What to do
Every entry, from first to last, must be written out exactly.

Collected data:
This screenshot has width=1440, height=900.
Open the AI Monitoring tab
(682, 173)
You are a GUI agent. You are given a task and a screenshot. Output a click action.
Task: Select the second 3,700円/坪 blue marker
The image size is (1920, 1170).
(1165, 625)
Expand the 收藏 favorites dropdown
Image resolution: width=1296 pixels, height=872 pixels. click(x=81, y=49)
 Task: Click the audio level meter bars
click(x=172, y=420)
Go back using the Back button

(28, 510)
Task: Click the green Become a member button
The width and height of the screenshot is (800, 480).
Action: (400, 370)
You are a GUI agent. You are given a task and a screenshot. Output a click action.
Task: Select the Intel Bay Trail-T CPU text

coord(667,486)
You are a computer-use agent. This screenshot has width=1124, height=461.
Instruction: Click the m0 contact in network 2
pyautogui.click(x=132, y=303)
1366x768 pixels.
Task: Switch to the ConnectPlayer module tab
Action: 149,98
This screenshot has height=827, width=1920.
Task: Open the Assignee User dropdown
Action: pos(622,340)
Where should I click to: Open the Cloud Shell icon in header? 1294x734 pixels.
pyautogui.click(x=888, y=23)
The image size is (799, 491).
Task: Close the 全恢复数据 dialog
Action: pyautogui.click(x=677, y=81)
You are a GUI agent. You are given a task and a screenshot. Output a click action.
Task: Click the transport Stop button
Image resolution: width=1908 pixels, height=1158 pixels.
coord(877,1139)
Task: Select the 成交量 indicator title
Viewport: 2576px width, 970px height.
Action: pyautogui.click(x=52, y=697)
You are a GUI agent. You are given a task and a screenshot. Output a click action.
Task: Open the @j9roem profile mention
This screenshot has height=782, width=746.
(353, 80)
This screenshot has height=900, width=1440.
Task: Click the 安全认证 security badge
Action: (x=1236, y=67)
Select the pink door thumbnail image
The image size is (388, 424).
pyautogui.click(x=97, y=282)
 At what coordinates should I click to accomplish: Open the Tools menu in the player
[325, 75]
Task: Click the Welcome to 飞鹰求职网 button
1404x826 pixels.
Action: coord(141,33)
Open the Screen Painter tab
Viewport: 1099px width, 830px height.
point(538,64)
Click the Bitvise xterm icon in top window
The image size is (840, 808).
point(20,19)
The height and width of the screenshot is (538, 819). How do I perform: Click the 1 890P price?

Response area
This screenshot has width=1440, height=900.
Open the AI Monitoring tab
(682, 173)
You are a GUI agent. You are given a task and a screenshot. Output a click action.
Task: Select the second 3,700円/坪 blue marker
The image size is (1920, 1170).
(1165, 625)
Expand the 收藏 favorites dropdown
Image resolution: width=1296 pixels, height=872 pixels. click(x=81, y=49)
 Task: Click the audio level meter bars
click(x=172, y=420)
Go back using the Back button

(28, 510)
Task: Click the green Become a member button
The width and height of the screenshot is (800, 480).
Action: (400, 370)
You are a GUI agent. You are given a task and a screenshot. Output a click action.
Task: Select the Intel Bay Trail-T CPU text

coord(667,486)
You are a computer-use agent. This screenshot has width=1124, height=461.
Instruction: Click the m0 contact in network 2
pyautogui.click(x=132, y=303)
1366x768 pixels.
Task: Switch to the ConnectPlayer module tab
Action: 149,98
This screenshot has height=827, width=1920.
Task: Open the Assignee User dropdown
Action: pos(622,340)
Where should I click to: Open the Cloud Shell icon in header? 1294x734 pixels.
pyautogui.click(x=888, y=23)
The image size is (799, 491).
Task: Close the 全恢复数据 dialog
Action: pyautogui.click(x=677, y=81)
You are a GUI agent. You are given a task and a screenshot. Output a click action.
Task: Click the transport Stop button
Image resolution: width=1908 pixels, height=1158 pixels.
coord(877,1139)
Task: Select the 成交量 indicator title
Viewport: 2576px width, 970px height.
Action: pyautogui.click(x=52, y=697)
You are a GUI agent. You are given a task and a screenshot. Output a click action.
Task: Open the @j9roem profile mention
This screenshot has height=782, width=746.
(353, 80)
This screenshot has height=900, width=1440.
Task: Click the 安全认证 security badge
Action: (x=1236, y=67)
Select the pink door thumbnail image
The image size is (388, 424).
pyautogui.click(x=97, y=282)
 At what coordinates should I click to accomplish: Open the Tools menu in the player
[325, 75]
Task: Click the Welcome to 飞鹰求职网 button
1404x826 pixels.
Action: coord(141,33)
Open the Screen Painter tab
Viewport: 1099px width, 830px height.
point(538,64)
Click the Bitvise xterm icon in top window
The image size is (840, 808).
point(20,19)
The height and width of the screenshot is (538, 819). How do I perform: Click the 1 890P price?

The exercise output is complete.